To this exquisitely written novel, Chris Orcutt brings his meticulous craft and his talent for writing in multifarious voices and styles, all while exposing a world of massive estates, rolling green hills, hilltoppers, townies, celebrities, hopes, dreams, sex, and the fleeting promises of love...
A Q&A with Chris Orcutt:
What do you mean by "modern novel"?
Here's why I call One Hundred Miles from Manhattan a "modern novel": 1) the novel is told by 10 different narrators, one per chapter; and 2) the timeline is segmented.
For example, in the movie Pulp Fiction, the scenes are presented out of order. That's what I do here. It's the story of one year in Wellington, but the events are shown out of order. The book starts in the late spring/early summer, then goes to the early spring, then mid-summer, etc. It is not in chronological order.
I believe this enhances the reader's experience. Also, many characters overlap between the chapters, and so do the events.
Why 10 different narrators or points of view?

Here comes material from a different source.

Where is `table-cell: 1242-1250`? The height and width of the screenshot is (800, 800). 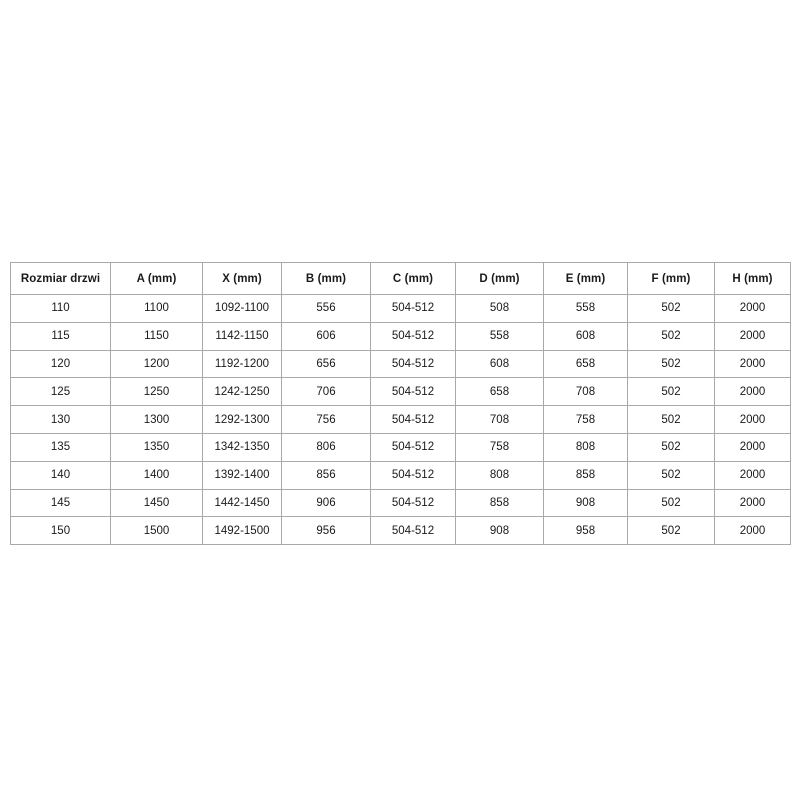 table-cell: 1242-1250 is located at coordinates (242, 392).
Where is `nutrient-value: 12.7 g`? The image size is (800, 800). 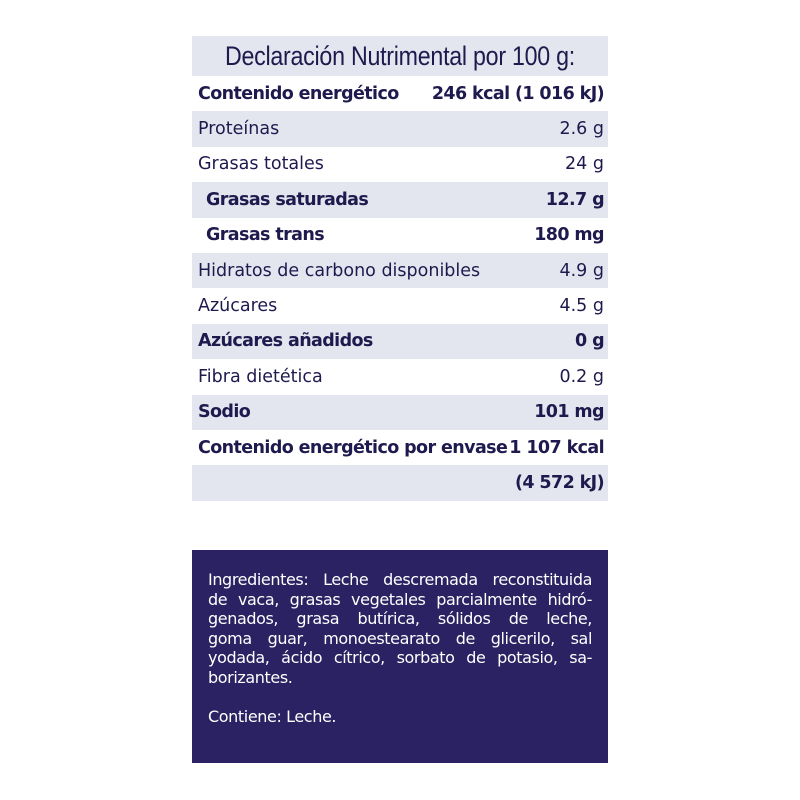
nutrient-value: 12.7 g is located at coordinates (575, 200).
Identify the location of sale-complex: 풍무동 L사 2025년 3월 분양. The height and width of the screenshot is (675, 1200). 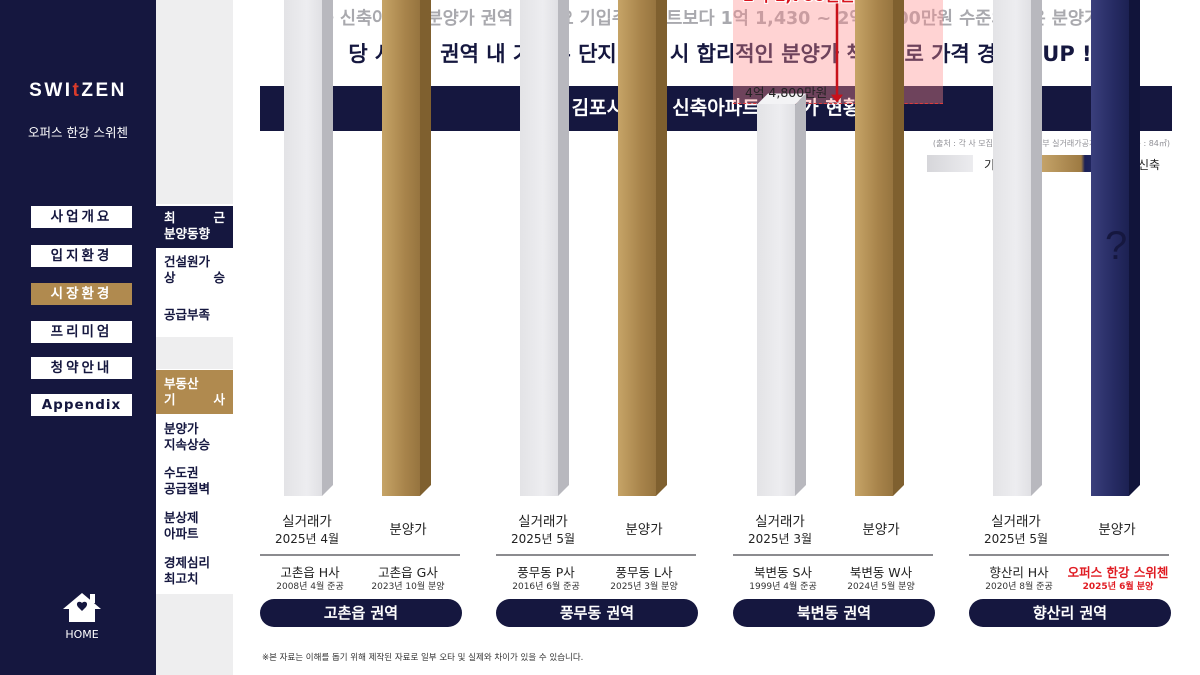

As much as I admire the single POV novel, in today's ultramodern society, where everyone is a star (or considers himself one; social media tools aid in this delusion), everyone's story or POV contributes to the larger story. Nowadays, it doesn't make sense that any one person would be capable of telling the complete story of a town.
How is Wellington unique?
Actually, I don't think Wellington is unique (as in "being the only one of its kind") as much as it's iconic or symbolic.
There are lots of wealthy communities with big estates, rolling green hills, exclusive rod and gun clubs, pheasant farms, Range Rovers, a lively but mostly unnoticed equestrian scene, and a low simmer of conflict between "hilltoppers" and "townies." Wellington is meant to be an amalgamation of several of those places, and it's also meant to be more of an idea than an actual place. Mythical, if you will.
Imagine if the world of Mr. Darcy's Derbyshire could be transplanted to modern-day Upstate New York. That's Wellington.
What was your inspiration for the novel?
I first got this idea of writing a novel about a wealthy community over 20 years ago, when I was a reporter in a small town similar to Wellington. But at the time I could only envision the story being told from the POV of the local reporter. I'm so glad that I waited to write this book, because I think that the use of 10 narrators gives the reader a richer, broader experience of the town, and because back when I was a reporter, my writing skills weren't even close to what they are now.
I was also deeply inspired by my favorite classic authors of pastoral fiction including Chekhov, Tolstoy, Hardy and Austen.